On her watch, only a few tech glitches have occurred, like last season in the beginning of the third act of Lohengrin when the house curtain wouldn’t fly out, and the stage hands used ropes and muscle to swag it open so the audience could see Lohengrin and his bride.
“One side was a little lower than the other side, but at least we got the curtain open and the performance didn’t have to stop.”
Another time, though, it did.
“It is the only time I ever went out on stage and made an announcement to an audience on an opening night that we were having technical difficulties and would have to take an unplanned intermission. That was some years ago for Jenufa. One of the three pieces of scenery failed,” Moores recalls.
Being taken in by a house as big as the Houston Grand Opera at such a tender age was transformative.
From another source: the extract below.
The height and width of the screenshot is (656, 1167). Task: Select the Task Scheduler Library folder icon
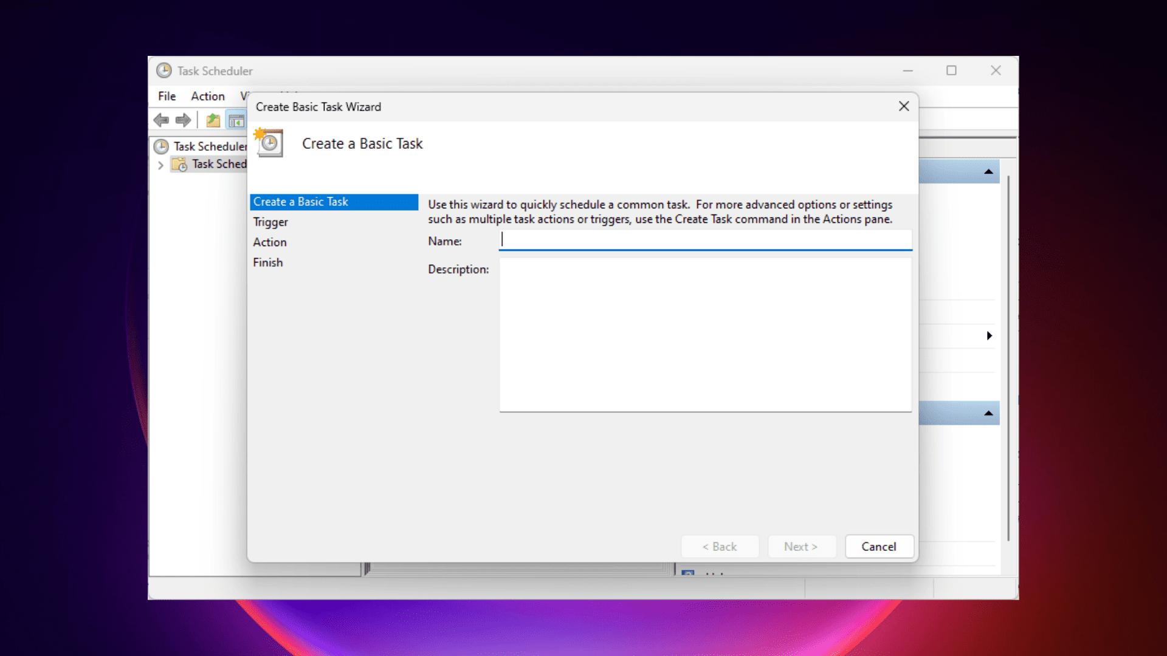pyautogui.click(x=179, y=164)
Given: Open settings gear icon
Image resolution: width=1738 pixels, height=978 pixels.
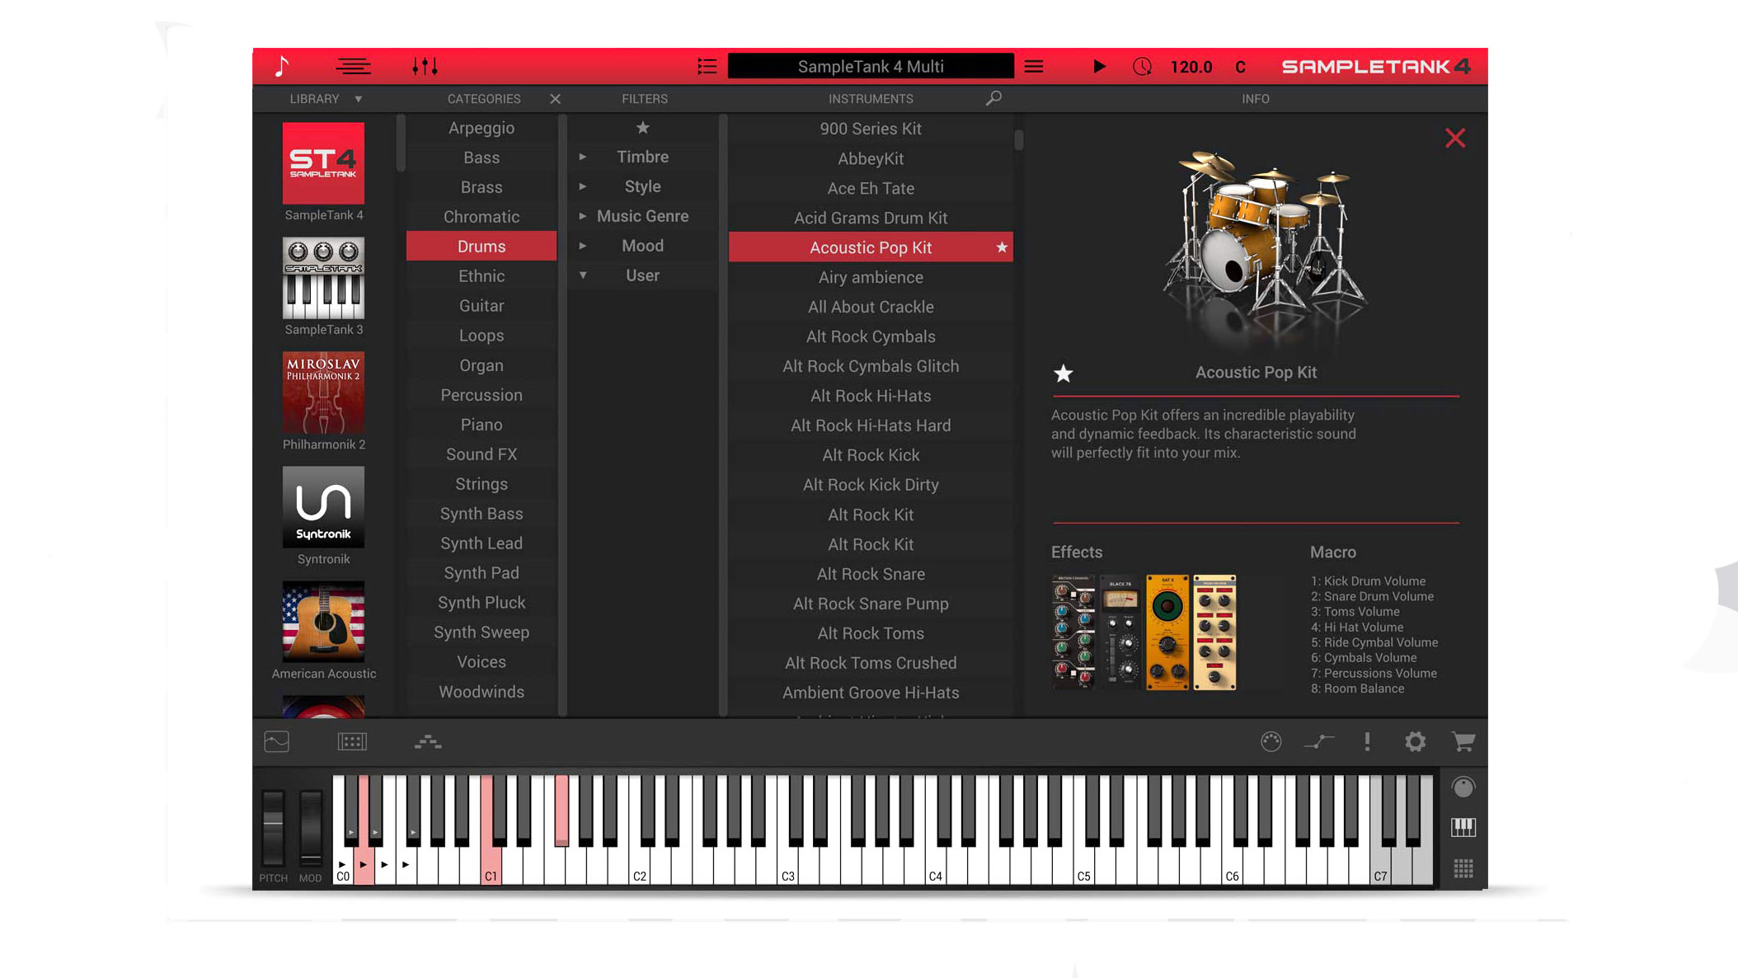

Now she wants opera to have the same effect on people who wouldn’t normally hear it or see it.
“Like any great art form,” she explains, “opera moves from the specific to the universal, and if you are attuned to it, if music is something that affects you, I think it just reaches in. Opera lifts you out of your everyday life to a higher place and, in doing so, confirms or reconfirms that your human condition and experience is shared. … It’s the unspoken human experience. I can’t conceive working in anything except opera, something that moves the soul so profoundly.”